É nesse contexto substancialmente perturbador que se pretende inserir debate a respeito de fragmento da obra do escritor José Bento Monteiro Lobato, quando se imputou conteúdo racista em excertos de literatura produzida para o público infantil, destinatário de obra que transcendeu no tempo e que hoje ainda é apreciada, pelo que são inegáveis os efeitos que suscita.

Lobato nasceu em Taubaté, São Paulo, em 18 de abril de 1882. Registrado como José Renato Monteiro Lobato, mais tarde mudou o nome para José Bento Monteiro Lobato, ao que consta para valer-se das iniciais JBML e usar uma bengala deixada pelo pai, cujo nome era José Bento. Pressionado pelo avô, o Visconde de Tremembé, seguiu para São Paulo onde bacharelou-se.

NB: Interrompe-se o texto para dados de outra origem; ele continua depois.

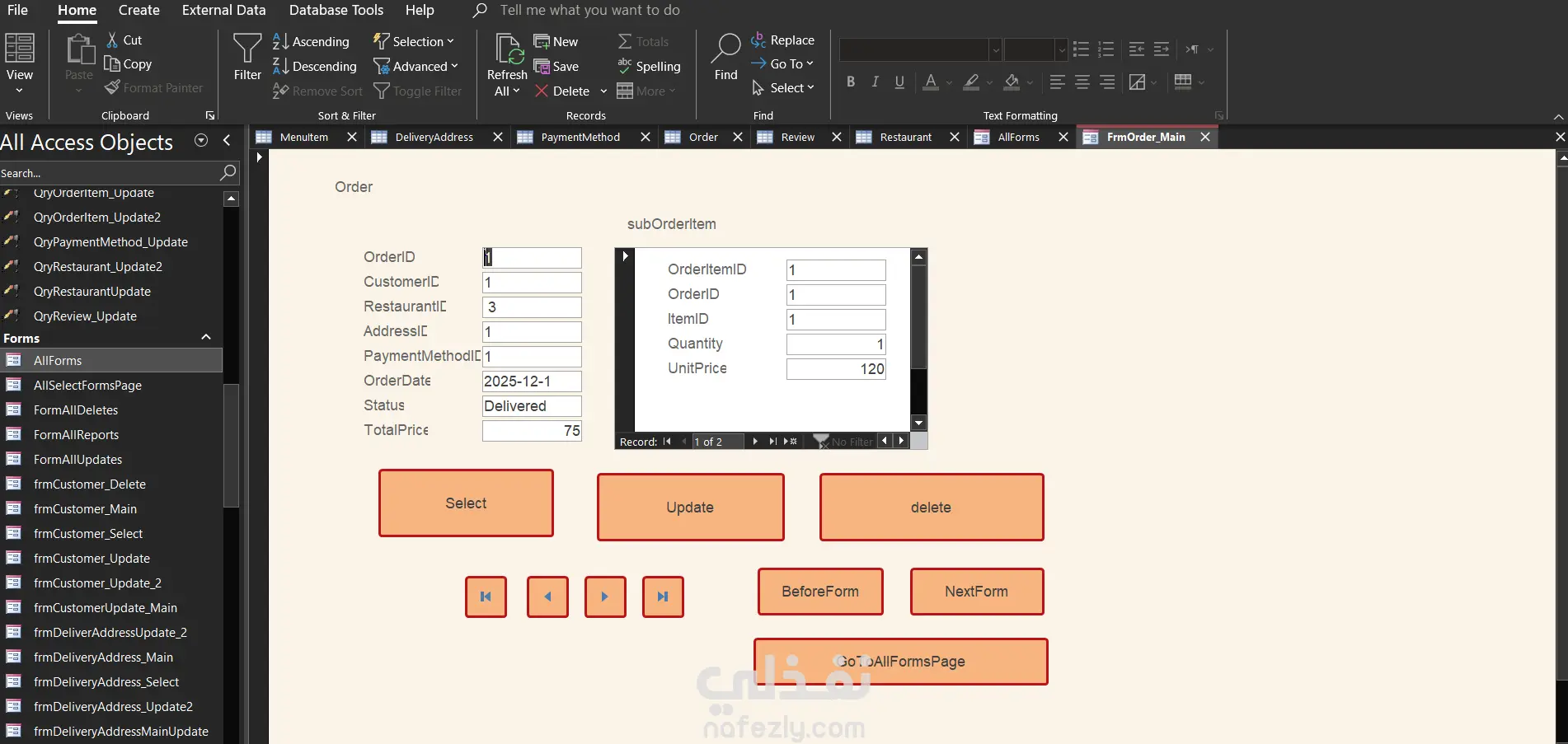Click the Delete record icon
This screenshot has width=1568, height=744.
pos(542,91)
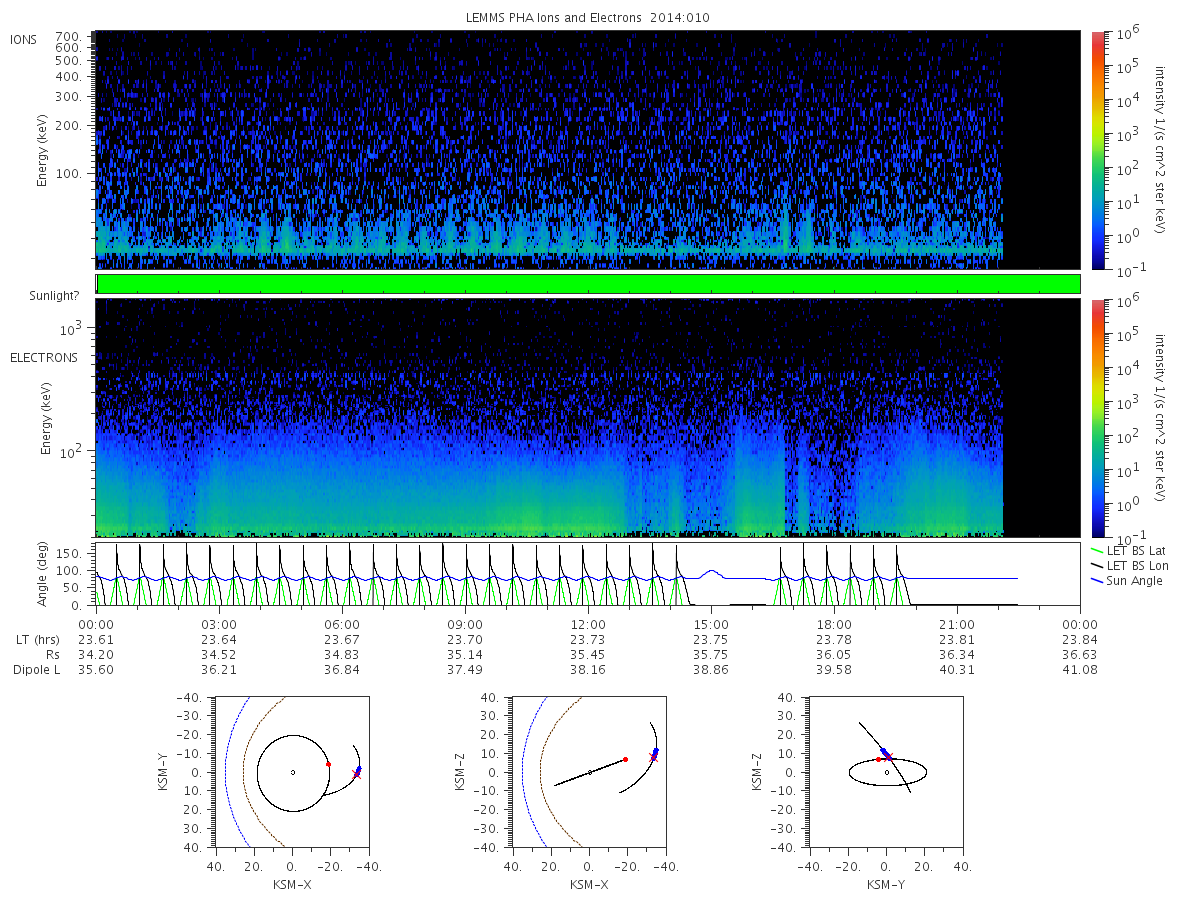
Task: Click the green Sunlight indicator bar
Action: coord(588,284)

O desinteresse de Monteiro Lobato pelo curso de Direito era total. Parece que apreciava apenas um professor, Pedro Lessa, que lecionava Filosofia do Direito. Durante os anos de faculdade, Monteiro Lobato aprofundou amizades com as quais o interesse comum era a Literatura. Concluído o curso de Direito, retornou a Taubaté; foi festivamente recebido como Bacharel. Nomeado promotor, mudou-se para Areias, no interior paulista. Casou-se em 1908 e no ano seguinte herdou a fazenda do avô. Deixou o Ministério Público e tornou-se fazendeiro.

Em meados da década de 1910 começou a publicar contos, crônicas, um pouco de crítica. Após vender a fazenda mudou-se para São Paulo, fundou uma editora em 1918. Faliu sete anos depois e mudou-se para o Rio de Janeiro. Na então capital da República colaborou na imprensa com certo destaque. Em 1926 seguiu para Nova Iorque e lá morou até 1931. Foi adido comercial brasileiro. Impressionado com o crescimento econômico dos Estados Unidos, dedicou-se a fazer proselitismo em torno da exploração do petróleo e do ferro. Em virtude de intransigente luta em prol de soberania nos direitos de exploração do subsolo foi preso, em 1941, por três meses. Seguiu para a Argentina em 1946, lá vivendo um ano. Ao retornar ao Brasil era aclamado autor de livros infantis. Morreu em 4 de julho de 1948, derrubado por um espasmo vascular.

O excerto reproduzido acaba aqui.